First-Case Delays vs. Turnover Time: Where to Focus First
First-case delays or turnover time — which should you fix first? A decision framework for OR leaders with limited time and political capital, grounded in the QI evidence.
If you lead OR efficiency work, you have more problems than political capital, and a familiar fork in the road: do you go after first-case delays or turnover time first? Both waste minutes, both frustrate surgeons, and you cannot credibly fight on every front at once. This is a decision framework for choosing — and a bias toward the lever that usually pays back fastest.
The honest answer is "measure first," but the literature and the structure of the surgical day give you a strong default. We will get to it.
Why you can't fix everything at once
Efficiency initiatives spend two scarce resources: staff attention and surgeon goodwill. Spread them across five simultaneous changes and none lands; nobody can tell which intervention moved which number, and the first politically awkward ask (say, surgeon arrival times) poisons the well for the rest. Sequencing is not timidity — it is how you actually get a durable win and the credibility to earn the next one.
Diagnose your dominant bottleneck with data
Before choosing, quantify both leaks in the same currency: minutes lost per day, and how consistent those losses are.
- For first cases: how many minutes late, how often, and owned by whom? (See the FCOTS guide for honest measurement.)
- For turnover: what is your distribution — not your average — and where do the slow outliers cluster by room, service, and time of day? (See reducing turnover time.)
A consistent loss is a better first target than a larger but erratic one, because consistency means a fixable root cause rather than noise.

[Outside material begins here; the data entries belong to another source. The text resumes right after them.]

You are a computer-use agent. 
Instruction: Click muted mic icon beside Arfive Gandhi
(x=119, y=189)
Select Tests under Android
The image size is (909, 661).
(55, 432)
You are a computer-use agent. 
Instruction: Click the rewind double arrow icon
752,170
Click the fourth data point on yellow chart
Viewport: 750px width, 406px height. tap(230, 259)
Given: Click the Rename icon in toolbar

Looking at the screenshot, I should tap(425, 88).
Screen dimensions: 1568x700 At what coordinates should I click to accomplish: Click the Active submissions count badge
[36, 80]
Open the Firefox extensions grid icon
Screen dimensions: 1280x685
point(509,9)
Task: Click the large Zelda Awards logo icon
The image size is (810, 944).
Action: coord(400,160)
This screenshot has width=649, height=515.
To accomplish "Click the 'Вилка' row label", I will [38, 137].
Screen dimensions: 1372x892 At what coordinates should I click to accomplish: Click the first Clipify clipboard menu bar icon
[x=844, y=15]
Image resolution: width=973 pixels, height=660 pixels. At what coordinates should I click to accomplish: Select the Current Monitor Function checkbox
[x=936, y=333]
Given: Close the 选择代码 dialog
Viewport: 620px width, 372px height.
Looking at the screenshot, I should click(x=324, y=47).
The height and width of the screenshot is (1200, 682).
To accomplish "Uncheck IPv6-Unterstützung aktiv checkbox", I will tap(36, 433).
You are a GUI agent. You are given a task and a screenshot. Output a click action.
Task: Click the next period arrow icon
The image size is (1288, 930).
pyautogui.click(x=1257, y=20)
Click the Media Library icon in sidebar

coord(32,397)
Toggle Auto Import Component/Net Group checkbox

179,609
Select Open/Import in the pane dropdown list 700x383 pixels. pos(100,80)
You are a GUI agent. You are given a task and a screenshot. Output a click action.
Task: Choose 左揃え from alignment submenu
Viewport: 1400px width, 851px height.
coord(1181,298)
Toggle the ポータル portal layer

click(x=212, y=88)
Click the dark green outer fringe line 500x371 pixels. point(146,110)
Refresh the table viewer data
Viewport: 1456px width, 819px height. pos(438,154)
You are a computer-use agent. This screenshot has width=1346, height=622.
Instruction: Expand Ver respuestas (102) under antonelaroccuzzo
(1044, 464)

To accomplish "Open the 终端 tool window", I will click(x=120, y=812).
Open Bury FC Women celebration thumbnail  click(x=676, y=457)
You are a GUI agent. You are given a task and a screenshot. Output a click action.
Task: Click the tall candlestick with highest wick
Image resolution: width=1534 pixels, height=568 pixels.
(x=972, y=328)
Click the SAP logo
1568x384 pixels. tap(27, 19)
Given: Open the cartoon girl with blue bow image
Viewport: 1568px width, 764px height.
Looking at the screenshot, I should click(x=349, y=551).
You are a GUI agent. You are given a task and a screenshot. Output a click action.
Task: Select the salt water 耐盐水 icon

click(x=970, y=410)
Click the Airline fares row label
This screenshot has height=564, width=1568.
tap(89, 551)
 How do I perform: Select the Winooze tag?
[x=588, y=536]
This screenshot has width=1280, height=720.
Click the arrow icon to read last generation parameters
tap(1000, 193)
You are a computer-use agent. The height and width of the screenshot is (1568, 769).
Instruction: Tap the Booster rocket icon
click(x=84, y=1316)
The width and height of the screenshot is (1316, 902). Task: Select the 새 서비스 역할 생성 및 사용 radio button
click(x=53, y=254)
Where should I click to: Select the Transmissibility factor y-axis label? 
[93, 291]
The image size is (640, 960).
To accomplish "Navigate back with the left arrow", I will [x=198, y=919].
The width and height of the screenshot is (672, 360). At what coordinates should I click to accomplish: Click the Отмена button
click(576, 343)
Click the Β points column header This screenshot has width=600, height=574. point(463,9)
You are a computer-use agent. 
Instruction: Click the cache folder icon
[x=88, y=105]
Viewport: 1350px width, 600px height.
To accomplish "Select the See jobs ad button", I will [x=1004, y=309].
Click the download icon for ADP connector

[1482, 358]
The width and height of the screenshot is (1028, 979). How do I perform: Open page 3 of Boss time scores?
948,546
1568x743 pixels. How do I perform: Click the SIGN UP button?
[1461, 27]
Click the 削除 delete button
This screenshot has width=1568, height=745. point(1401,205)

The case for tackling first-case starts first
Two features make first-case starts the usual right answer:
- They compound. A 15-minute late start is rarely 15 minutes — it pushes every subsequent case, compresses turnovers, and can drop the last case of the day. Saving that minute saves every minute behind it.
- The fixes are cheap and visible. Pre-op readiness and surgeon-level transparency are low-cost and high-credibility, and the QI evidence is encouraging: one multi-service-line project sustained about 78 percent on-time starts (up from 49 percent). A quick, fair, visible win here buys you the goodwill to tackle harder levers next.
The case for turnover first
Turnover deserves to go first in a specific profile: starts are already strong, case volume is high, and cases are short. In a busy ASC running many back-to-back cases, the room turns over far more often than it starts the day — so the cumulative minutes live in turnover, not in the 7:30 start.
A 2025 systematic review in Surgery mapping the changeable factors behind turnover time points to parallel processing, team coordination, and a "focused factory" approach as where the real gains are — structural changes that suit a high-throughput center. If that is your setting and your starts are clean, turnover is the bigger fish.
A simple decision tree
Which lever first?
- Are your first cases late more than ~1 day in 5? → Fix first-case starts first. They compound and the fixes are cheap.
- Are starts already strong, but turnovers long and variable in a high-volume, short-case setting? → Fix turnover first.
- Genuinely unsure or both look moderate? → Default to first-case starts — lower cost, higher visibility, compounding payoff — then reassess turnover with the goodwill you have earned.
The framework is deliberately simple because the failure mode is not picking the theoretically optimal lever — it is trying to pull both at once and moving neither.
How ORbit shows you which lever moves your day most
The premise of this whole framework is that you can see both leaks side by side, in comparable terms. That is exactly what an analytics layer is for. ORbit puts first-case on-time starts and turnover-time distributions on the same median-based view, broken out by surgeon, room, and service line — so the question "which lever moves my day most?" stops being a debate and becomes a chart. For the full menu of what is worth measuring, see the OR efficiency metrics that actually matter. When you want to see your own two leaks ranked, the fastest path is a look at your own data.
Frequently asked questions
Should I fix first-case delays or turnover time first?
Fix whichever your data shows is the larger, more consistent drain — and, all else equal, start with first-case on-time starts. First-case delays are usually cheaper to fix and they compound through the entire day, so the saved minutes multiply. Turnover is worth tackling first only when your starts are already strong and slow turnovers are clearly your dominant loss.
Why start with first-case on-time starts?
Because a late first case has the whole day to compound, and the fixes (pre-op readiness, surgeon transparency) are relatively low-cost and high-visibility. That makes it a good place to show a quick, credible win before tackling messier levers.
When is turnover time the right first target?
When your first cases already start on time most days, when your turnovers are long and highly variable, and when back-to-back case volume means turnover is where most of your idle minutes accumulate. In high-volume, short-case settings, turnover often dominates.